(Collected data)
=-=-=-=-=
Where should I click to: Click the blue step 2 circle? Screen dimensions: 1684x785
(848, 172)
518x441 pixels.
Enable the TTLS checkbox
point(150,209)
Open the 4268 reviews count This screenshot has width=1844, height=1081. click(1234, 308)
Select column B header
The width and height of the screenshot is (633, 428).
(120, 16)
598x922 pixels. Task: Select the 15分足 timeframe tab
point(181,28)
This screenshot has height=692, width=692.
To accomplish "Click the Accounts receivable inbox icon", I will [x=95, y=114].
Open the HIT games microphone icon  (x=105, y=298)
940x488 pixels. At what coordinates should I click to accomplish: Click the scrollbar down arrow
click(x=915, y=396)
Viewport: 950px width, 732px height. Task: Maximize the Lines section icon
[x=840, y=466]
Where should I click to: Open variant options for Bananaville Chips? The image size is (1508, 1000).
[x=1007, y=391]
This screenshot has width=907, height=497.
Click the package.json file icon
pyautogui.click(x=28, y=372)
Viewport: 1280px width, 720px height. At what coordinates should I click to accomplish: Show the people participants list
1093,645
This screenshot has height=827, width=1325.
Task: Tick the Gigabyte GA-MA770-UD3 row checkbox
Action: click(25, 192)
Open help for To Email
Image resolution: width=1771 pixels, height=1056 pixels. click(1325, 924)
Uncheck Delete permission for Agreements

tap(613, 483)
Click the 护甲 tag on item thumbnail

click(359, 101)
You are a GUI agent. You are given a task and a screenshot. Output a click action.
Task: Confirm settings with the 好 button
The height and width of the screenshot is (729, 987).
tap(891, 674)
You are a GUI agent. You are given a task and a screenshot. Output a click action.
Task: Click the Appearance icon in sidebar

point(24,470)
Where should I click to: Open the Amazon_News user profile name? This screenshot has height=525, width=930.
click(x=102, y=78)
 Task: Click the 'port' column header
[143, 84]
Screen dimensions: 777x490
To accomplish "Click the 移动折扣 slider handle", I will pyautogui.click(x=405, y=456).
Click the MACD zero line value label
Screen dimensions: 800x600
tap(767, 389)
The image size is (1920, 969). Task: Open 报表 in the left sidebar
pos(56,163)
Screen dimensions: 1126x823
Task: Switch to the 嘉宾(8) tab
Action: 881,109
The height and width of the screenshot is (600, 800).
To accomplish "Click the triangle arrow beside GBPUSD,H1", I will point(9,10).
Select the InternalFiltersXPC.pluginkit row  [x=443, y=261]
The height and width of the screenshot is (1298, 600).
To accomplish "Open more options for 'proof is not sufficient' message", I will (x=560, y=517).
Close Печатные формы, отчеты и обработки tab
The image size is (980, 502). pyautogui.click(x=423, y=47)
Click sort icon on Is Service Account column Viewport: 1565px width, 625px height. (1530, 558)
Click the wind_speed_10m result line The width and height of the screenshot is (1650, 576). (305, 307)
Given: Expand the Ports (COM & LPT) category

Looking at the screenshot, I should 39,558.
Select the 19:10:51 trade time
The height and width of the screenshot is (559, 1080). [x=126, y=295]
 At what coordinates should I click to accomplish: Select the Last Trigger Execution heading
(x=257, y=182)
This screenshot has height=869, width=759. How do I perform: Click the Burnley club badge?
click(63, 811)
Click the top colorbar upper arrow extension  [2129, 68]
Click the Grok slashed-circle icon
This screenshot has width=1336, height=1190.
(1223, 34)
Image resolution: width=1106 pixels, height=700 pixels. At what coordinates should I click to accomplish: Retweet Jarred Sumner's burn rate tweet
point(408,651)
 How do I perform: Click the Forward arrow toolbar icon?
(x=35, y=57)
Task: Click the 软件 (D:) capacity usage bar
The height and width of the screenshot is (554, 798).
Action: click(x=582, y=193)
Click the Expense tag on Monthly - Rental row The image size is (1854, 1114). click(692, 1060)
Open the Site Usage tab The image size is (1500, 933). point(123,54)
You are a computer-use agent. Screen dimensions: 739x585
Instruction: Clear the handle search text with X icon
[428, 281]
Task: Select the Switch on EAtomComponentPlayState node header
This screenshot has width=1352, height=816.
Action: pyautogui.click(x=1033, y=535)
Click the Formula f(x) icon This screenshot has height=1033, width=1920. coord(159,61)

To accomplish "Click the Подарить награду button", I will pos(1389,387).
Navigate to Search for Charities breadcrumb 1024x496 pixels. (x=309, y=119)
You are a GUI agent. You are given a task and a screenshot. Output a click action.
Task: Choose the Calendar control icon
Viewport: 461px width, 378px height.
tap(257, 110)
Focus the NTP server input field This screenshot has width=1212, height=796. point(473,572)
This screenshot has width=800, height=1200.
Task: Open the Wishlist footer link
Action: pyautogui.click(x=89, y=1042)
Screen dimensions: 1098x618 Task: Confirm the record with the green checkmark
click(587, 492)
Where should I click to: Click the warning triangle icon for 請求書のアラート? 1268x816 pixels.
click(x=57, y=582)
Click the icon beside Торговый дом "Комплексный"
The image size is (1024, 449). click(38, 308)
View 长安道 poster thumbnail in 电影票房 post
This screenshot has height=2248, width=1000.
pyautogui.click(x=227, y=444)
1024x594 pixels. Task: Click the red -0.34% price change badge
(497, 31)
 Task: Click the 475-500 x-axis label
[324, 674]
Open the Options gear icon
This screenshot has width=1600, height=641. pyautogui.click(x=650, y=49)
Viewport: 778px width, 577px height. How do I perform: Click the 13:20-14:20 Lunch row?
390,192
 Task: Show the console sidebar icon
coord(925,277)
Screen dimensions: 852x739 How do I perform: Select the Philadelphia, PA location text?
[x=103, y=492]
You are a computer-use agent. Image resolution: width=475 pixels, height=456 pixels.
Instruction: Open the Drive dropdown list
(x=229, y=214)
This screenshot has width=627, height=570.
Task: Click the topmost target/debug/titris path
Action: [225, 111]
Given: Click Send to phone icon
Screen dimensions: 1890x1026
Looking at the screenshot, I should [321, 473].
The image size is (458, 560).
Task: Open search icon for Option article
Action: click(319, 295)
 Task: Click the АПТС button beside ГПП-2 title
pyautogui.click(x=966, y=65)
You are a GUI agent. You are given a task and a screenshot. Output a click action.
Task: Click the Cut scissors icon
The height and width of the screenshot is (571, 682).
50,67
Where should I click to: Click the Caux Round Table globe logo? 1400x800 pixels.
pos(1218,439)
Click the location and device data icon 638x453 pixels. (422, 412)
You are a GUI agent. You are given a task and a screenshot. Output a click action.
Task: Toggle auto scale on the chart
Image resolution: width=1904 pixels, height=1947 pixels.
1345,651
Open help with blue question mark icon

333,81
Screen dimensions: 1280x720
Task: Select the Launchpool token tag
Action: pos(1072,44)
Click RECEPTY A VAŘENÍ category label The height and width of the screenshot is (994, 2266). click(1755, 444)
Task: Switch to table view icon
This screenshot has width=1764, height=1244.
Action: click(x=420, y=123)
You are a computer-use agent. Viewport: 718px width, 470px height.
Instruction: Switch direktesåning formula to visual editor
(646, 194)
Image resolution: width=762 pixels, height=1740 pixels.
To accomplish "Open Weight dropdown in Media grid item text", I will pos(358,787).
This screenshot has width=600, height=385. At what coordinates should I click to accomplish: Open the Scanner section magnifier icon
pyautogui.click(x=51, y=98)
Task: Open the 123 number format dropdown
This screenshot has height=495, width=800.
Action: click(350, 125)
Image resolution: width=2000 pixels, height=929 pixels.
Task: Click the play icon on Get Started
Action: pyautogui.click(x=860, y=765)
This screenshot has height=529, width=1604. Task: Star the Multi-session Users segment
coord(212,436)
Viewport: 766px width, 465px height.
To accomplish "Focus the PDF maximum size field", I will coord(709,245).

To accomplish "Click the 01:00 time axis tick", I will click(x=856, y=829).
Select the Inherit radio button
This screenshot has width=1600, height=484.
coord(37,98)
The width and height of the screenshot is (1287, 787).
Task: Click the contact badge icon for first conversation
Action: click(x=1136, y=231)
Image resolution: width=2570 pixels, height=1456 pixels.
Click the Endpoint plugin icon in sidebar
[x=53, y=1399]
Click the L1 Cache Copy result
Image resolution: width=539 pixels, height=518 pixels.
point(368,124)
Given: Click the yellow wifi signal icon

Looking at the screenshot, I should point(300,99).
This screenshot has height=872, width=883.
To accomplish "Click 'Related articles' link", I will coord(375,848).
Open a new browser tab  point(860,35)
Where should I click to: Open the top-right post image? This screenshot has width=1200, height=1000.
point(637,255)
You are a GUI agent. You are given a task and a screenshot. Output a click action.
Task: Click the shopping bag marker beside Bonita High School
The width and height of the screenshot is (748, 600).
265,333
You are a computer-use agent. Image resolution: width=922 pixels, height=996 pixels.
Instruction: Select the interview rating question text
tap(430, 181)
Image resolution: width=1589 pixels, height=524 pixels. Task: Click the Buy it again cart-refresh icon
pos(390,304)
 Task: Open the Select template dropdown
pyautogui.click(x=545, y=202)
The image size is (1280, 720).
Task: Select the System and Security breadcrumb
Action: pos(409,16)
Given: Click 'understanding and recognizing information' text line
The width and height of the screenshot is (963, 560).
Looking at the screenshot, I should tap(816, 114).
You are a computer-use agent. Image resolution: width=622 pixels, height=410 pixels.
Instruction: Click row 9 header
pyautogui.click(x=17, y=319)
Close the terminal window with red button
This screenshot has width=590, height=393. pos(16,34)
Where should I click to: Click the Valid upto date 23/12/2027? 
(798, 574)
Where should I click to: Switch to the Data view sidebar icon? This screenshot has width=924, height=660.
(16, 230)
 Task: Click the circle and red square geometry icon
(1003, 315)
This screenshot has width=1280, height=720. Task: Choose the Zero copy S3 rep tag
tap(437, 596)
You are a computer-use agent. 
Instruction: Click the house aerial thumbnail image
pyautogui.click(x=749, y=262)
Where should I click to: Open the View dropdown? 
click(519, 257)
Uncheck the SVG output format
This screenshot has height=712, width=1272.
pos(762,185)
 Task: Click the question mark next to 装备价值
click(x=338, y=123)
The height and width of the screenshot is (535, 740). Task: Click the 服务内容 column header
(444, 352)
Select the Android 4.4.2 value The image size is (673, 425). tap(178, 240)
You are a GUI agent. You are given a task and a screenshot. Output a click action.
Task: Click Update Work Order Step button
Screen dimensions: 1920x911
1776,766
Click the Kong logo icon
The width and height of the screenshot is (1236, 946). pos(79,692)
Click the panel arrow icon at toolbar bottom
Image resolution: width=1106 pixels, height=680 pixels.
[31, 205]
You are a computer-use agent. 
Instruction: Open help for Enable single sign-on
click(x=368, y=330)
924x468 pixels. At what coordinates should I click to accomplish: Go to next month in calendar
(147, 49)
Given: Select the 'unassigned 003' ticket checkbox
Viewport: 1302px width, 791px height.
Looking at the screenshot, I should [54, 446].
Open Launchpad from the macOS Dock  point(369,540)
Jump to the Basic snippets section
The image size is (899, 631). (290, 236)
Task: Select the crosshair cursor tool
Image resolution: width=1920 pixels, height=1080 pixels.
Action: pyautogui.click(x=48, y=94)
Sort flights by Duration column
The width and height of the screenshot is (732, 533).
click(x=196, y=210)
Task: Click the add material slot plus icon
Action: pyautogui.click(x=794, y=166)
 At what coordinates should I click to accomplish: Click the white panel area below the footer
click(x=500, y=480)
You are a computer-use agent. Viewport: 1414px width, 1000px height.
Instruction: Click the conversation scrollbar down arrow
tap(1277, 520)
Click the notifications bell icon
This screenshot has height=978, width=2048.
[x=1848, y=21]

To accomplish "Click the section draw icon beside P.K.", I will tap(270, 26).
=-=-=-=-=
#### What to do:
Please reproduce, exactly as they appear above, the lines from the line containing "Task: Click the АПТС" up to and including the line containing "Task: Open the 123 number format dropdown".

#### Solution to this task:
 Task: Click the АПТС button beside ГПП-2 title
pyautogui.click(x=966, y=65)
You are a GUI agent. You are given a task and a screenshot. Output a click action.
Task: Click the Cut scissors icon
The height and width of the screenshot is (571, 682).
50,67
Where should I click to: Click the Caux Round Table globe logo? 1400x800 pixels.
pos(1218,439)
Click the location and device data icon 638x453 pixels. (422, 412)
You are a GUI agent. You are given a task and a screenshot. Output a click action.
Task: Toggle auto scale on the chart
Image resolution: width=1904 pixels, height=1947 pixels.
1345,651
Open help with blue question mark icon

333,81
Screen dimensions: 1280x720
Task: Select the Launchpool token tag
Action: pos(1072,44)
Click RECEPTY A VAŘENÍ category label The height and width of the screenshot is (994, 2266). click(1755, 444)
Task: Switch to table view icon
This screenshot has width=1764, height=1244.
Action: click(x=420, y=123)
You are a computer-use agent. Viewport: 718px width, 470px height.
Instruction: Switch direktesåning formula to visual editor
(646, 194)
Image resolution: width=762 pixels, height=1740 pixels.
To accomplish "Open Weight dropdown in Media grid item text", I will pos(358,787).
This screenshot has width=600, height=385. At what coordinates should I click to accomplish: Open the Scanner section magnifier icon
pyautogui.click(x=51, y=98)
Task: Open the 123 number format dropdown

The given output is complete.